### ACTIVITY
Take the line with "Task: Select the 対戦履歴 section header" and every line after it in the entries below, and set them down exactly, without any pictures.

(Stored data entries)
'''
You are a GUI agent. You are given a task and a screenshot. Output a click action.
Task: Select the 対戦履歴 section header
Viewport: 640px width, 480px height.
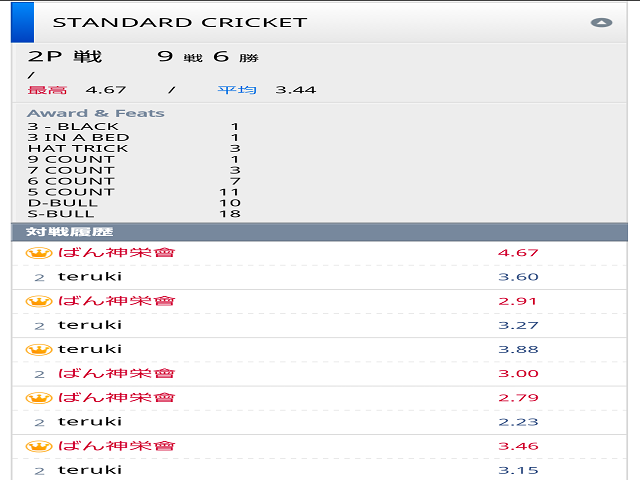(56, 232)
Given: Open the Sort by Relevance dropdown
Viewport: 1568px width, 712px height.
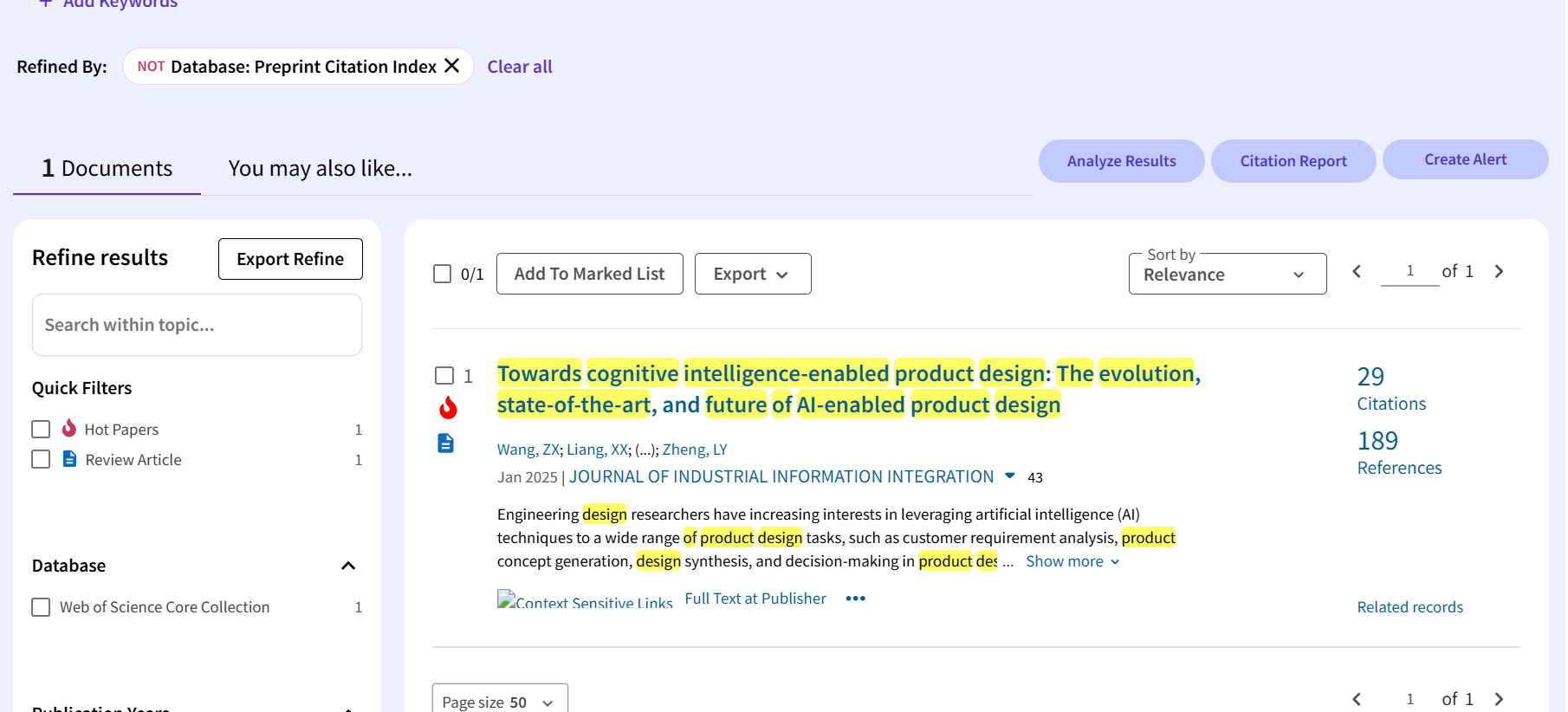Looking at the screenshot, I should coord(1227,274).
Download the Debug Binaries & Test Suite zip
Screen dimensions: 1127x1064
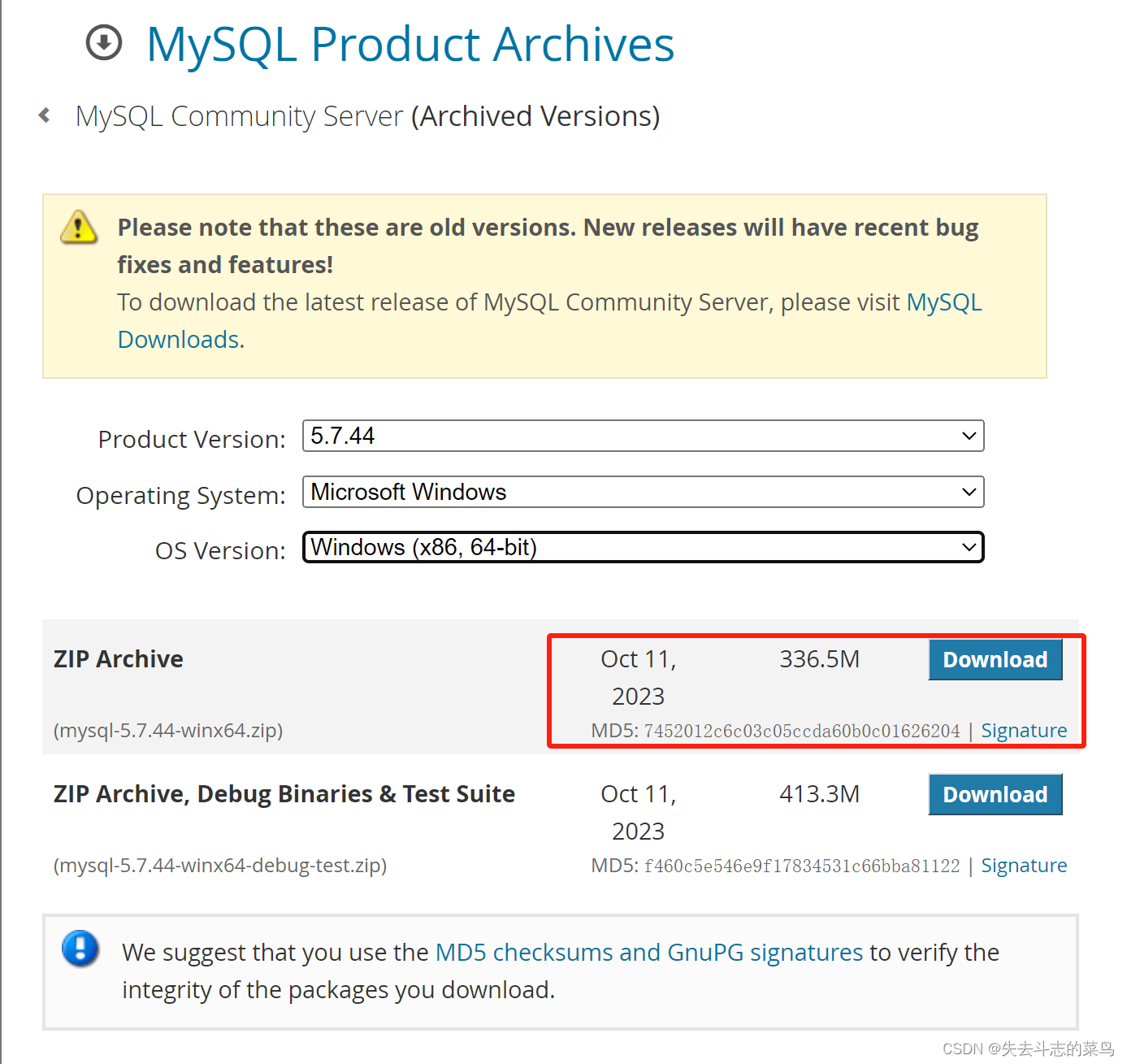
'''
### RESULT OF THIS EXERCISE
Task: Select the 対戦履歴 section header
Viewport: 640px width, 480px height.
(56, 232)
Given: Open the Sort by Relevance dropdown
Viewport: 1568px width, 712px height.
Looking at the screenshot, I should coord(1227,274).
Download the Debug Binaries & Test Suite zip
Screen dimensions: 1127x1064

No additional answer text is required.